FMW AtD AP Post-con Review & Other Letters

Sunday, May 6th, 2018

Forge Midwest 2018 saw the play of two games of At the Dawn. One was with three players, and the other was with two. However, one of the players in the first game was unable to complete their elf’s story-arc due to time-constraints. While he was fine with this, as it was late and he wished to go to bed, I still feel badly.

A quick summary of the tales told follows:


Our first game featured three elves. One was seeking a lost garden of the most beautiful flowers. Another was seeking the heights of the tallest mountain overlooking the ice plains where the Enemy’s forces were marching. The third was seeking to ascend into the heavens to discover what the stars were.

By the end, the garden-seeker found what he was looking for by consulting a sage who was one of the first to cross into Creation, breaking the deal he had with him and stealing away with the very memory he had paid him with to gain its location.

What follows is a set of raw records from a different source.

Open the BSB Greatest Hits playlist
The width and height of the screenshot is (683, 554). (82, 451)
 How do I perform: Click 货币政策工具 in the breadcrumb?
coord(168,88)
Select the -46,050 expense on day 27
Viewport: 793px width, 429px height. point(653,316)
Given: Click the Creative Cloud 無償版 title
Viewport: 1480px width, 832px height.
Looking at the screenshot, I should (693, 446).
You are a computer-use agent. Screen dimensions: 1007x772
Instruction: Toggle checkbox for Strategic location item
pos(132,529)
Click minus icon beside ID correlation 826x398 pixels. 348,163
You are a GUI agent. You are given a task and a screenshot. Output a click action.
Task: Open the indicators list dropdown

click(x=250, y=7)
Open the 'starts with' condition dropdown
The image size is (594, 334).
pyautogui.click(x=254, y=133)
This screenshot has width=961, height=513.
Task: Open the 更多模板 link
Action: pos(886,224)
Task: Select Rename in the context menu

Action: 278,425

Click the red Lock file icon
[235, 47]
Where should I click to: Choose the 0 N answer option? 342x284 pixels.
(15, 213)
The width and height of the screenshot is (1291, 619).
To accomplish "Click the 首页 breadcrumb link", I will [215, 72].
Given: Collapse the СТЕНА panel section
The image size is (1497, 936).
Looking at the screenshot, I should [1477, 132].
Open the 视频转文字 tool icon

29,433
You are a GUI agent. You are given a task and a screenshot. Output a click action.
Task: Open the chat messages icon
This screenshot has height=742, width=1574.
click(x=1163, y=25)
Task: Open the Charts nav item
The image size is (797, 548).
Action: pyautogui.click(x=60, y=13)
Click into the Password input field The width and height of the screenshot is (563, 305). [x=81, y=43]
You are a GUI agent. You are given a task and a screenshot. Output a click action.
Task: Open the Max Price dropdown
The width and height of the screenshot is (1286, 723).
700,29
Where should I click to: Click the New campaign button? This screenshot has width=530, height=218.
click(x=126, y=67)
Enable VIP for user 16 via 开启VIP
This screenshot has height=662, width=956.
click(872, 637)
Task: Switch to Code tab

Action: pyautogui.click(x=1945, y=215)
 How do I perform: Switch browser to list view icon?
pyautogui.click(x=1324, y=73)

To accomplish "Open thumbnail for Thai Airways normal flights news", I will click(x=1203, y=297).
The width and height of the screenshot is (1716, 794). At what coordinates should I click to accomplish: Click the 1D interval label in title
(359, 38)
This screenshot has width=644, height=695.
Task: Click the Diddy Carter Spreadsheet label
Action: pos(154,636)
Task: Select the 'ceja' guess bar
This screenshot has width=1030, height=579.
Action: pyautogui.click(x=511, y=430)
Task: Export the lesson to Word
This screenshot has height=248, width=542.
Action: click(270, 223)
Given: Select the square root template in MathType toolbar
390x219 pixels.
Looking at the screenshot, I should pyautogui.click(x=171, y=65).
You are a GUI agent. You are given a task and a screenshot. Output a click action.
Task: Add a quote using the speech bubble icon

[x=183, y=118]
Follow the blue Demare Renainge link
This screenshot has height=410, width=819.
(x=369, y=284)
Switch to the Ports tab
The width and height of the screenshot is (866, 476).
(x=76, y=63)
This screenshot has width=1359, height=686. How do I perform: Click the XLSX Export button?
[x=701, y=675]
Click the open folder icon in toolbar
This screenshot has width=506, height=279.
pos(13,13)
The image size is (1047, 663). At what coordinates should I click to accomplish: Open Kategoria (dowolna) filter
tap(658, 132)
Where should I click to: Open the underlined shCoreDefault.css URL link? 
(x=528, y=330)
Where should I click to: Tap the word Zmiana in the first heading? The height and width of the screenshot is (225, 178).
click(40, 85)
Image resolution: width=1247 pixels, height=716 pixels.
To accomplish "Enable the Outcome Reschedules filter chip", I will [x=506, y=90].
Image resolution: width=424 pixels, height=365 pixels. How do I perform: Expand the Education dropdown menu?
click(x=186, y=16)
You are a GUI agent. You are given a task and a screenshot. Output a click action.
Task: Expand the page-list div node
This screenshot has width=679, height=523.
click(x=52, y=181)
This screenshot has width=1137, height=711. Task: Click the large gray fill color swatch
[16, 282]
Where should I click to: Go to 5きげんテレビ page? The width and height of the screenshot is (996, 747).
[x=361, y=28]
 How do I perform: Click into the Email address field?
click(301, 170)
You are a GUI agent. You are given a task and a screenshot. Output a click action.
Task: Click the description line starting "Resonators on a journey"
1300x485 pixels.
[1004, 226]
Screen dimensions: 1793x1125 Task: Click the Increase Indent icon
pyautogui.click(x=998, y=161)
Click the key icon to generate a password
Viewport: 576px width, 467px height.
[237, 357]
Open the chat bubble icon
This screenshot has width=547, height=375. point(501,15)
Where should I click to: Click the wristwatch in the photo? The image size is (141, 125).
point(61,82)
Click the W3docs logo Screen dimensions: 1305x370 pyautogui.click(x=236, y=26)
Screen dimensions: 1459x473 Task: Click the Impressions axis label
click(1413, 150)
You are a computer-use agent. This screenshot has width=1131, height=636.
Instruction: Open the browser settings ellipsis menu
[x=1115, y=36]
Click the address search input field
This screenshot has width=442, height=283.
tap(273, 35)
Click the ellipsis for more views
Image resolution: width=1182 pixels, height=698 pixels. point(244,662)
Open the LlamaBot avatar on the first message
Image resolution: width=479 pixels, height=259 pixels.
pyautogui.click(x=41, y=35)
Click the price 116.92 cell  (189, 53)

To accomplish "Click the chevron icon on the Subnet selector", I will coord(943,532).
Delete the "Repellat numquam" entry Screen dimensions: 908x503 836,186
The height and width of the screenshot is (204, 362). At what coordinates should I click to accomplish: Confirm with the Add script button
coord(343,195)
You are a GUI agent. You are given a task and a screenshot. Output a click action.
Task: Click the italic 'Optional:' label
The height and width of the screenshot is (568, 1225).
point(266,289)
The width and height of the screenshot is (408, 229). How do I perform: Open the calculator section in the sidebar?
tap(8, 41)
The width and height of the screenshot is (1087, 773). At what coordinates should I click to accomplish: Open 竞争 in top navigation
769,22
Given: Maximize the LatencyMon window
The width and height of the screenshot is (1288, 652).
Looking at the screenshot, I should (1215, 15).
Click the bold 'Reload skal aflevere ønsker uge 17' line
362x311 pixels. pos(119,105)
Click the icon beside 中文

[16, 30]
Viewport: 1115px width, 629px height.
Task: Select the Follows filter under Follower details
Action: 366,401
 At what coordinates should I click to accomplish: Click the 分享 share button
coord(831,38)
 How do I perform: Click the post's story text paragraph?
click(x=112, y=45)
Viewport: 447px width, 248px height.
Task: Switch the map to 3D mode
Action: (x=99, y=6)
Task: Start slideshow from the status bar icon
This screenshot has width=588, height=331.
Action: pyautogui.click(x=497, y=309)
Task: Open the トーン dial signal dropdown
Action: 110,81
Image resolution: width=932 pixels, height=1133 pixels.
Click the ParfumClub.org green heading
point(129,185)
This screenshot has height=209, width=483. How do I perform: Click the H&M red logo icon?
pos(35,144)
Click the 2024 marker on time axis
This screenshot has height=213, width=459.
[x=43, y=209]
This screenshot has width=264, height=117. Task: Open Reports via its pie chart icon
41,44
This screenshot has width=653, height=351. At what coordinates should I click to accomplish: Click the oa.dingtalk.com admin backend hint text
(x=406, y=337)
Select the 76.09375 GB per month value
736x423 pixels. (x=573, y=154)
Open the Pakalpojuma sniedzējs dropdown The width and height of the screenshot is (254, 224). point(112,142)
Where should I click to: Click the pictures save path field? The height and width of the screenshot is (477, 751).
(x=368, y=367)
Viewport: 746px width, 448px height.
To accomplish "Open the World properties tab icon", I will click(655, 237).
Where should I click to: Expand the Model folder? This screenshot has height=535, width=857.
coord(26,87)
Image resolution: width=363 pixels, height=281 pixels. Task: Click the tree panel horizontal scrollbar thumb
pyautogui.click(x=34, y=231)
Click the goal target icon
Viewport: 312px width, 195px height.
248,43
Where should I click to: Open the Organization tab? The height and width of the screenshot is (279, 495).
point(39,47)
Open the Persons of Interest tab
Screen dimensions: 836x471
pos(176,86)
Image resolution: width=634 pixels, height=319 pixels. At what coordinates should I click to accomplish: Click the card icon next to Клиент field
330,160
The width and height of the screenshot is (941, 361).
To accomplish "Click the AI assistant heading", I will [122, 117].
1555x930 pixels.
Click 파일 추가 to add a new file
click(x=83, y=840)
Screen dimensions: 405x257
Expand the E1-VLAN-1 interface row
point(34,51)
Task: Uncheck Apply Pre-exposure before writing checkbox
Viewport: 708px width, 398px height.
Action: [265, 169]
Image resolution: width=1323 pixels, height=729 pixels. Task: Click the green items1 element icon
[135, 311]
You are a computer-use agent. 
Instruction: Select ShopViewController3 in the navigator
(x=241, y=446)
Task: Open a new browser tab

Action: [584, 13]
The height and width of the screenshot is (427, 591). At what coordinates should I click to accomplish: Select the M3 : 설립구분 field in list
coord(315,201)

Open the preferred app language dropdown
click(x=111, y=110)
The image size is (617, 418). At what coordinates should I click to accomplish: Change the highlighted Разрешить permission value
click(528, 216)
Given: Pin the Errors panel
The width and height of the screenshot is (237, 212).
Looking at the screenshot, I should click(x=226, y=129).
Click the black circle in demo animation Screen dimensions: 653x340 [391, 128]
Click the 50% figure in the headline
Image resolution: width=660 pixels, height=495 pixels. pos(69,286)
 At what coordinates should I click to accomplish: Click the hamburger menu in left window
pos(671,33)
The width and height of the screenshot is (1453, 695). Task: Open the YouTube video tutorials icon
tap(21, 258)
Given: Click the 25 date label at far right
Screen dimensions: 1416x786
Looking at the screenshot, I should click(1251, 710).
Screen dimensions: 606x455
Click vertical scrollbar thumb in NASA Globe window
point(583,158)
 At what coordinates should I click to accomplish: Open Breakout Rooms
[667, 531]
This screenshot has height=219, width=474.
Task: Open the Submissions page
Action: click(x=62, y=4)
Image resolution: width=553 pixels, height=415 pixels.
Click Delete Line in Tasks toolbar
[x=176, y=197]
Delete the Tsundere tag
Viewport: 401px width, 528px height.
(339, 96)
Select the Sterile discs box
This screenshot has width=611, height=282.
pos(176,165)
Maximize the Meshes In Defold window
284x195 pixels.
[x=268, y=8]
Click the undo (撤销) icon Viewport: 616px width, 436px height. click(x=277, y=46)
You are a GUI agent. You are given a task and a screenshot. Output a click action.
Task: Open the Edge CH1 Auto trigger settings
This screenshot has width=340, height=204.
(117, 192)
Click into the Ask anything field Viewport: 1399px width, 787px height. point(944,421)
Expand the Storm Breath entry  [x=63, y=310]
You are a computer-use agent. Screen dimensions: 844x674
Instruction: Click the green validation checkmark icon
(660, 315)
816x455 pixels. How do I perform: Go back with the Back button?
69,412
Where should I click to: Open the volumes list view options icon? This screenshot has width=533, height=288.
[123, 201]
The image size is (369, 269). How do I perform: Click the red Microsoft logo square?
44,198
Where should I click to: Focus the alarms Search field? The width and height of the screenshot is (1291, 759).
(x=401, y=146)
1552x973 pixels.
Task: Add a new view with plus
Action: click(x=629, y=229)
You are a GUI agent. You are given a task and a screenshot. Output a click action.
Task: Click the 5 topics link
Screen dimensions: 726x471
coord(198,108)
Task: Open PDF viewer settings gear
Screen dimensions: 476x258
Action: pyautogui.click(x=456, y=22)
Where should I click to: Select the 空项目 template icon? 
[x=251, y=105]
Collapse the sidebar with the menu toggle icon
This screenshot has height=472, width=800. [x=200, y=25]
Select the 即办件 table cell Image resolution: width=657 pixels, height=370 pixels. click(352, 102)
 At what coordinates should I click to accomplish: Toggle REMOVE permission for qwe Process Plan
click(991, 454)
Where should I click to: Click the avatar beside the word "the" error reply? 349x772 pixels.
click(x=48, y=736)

But after battling the werewolf that had corrupted the garden, summoned the birds of Creation to it and fused them to the branches and vines to recreate its lost beauty–in the process cursing all the birds of Creation to be forever flightless.

Meanwhile, the mountain-climber had managed to scale the heights, but upon finally attaining them by calling upon the powers of the winds to find the easiest paths up its cliffs and over its broken scree, found his great friend, the King of the Eagles, fallen to the earth and dying from a strange curse. With its dying breath, it told him of the source of the curse…and then came the dragon. The elf battled it and instead of destroying the servant of the Enemy, subsumed it to his will and forced it to carry him to the cursed garden and burn it to the ground, creating a blasted land haunted by an ash wraith.

Underground, the star-climber entreated the king of dwarves to grant him a brazier of coals from their forges, with which to warm the seeds of the great trees his owl had retrieved for him, that he might plant them on the heights of the mountain in order to climb into the heavens. In return, he gave up one of his most prized posessions, a star-stone that reflected the heavens themselves. Along his path to the mountain, he was stopped by a wounded elf who begged his help to be returned to the elf-holds…but which he refused to give, instead summoning an eagle to carry the elf, so that he could continue his journey without interruption. And came upon a haunted and fire-blasted land…


Our second game featured two elves. One sought magical power, and was a servant of the other: an elf-lord trying to convince him to return to the West with all the other people of their lands. It was later revealed the magic-seeker desired power in order to prove himself worthy of marrying his betrothed, the elf-lord’s sister who had stayed behind in the West.

He sought and found a dragon’s lair in a mountain cave beyond an orc-haunted forest, and slipped inside, but became enthralled with all the items of power and treasures collected there. Thus he was set upon by the dragon…who offered him a deal. The relic the elf sought–a sapphire that showed the paths across the seas–in exchange for the life of his friend and lord. He agreed, and together they set a trap.

Following his friend and servant into the forest, the elf-lord met a spirit of the One True Flame in a grove, which warned him to abandon his quest. He did not listen and pressed on, only to encounter a great orc-encampment. As an elf-lord, he was honor-bound to destroy the encampment, and wrestled with his loyalty to his friend versus his responsibility. His responsibility won out, and he rode back to gather his army of warriors in order to destroy the orcs. Thereafter, he continued his journey. When they found the cave, he attempted to enter. His guardsmen cried out of the dangers, and reminded him he was still duty-bound to lead his people West. He dishonored them with insults of cowardice, and they abandoned him to stay behind and wait for his friend.

The servant emerged from the cave, calling the elf-lord to him while the dragon waited in the darkness behind him…only to spring out when he rode forward. But the elf-lord drew his noble family’s enchanted lance and boldly charged, piercing the dragon through the heart and slaying it in one glorious strike. A legendary feat witnessed by his army as they emerged from the forest, having driven the orcs from the woodlands. They all returned West–the elf-lord never knowing his friend had sought to betray him–and the servant was heaped with glory for recovering the sapphire, then married to his bethrothed, but forever carried a secret sorrow.

Each of last year’s players received original 11×13 color prints commemorating the tale that was told. Post-game discussions and thinking this year have also led to significant design clarifications that will inform a few subtle, but necessary rewrites to the current rules.

Also, the very first printed — and hand-bound — copy of the game is now alive out in the world in the hands of a friend and a fan of the game, though I failed to take pictures to record this landmark in the game’s publication history (and my second foray into binding a book by hand!) as, for some time, I had no plans to produce a print version and I was more focused on it being ready than in recording the event.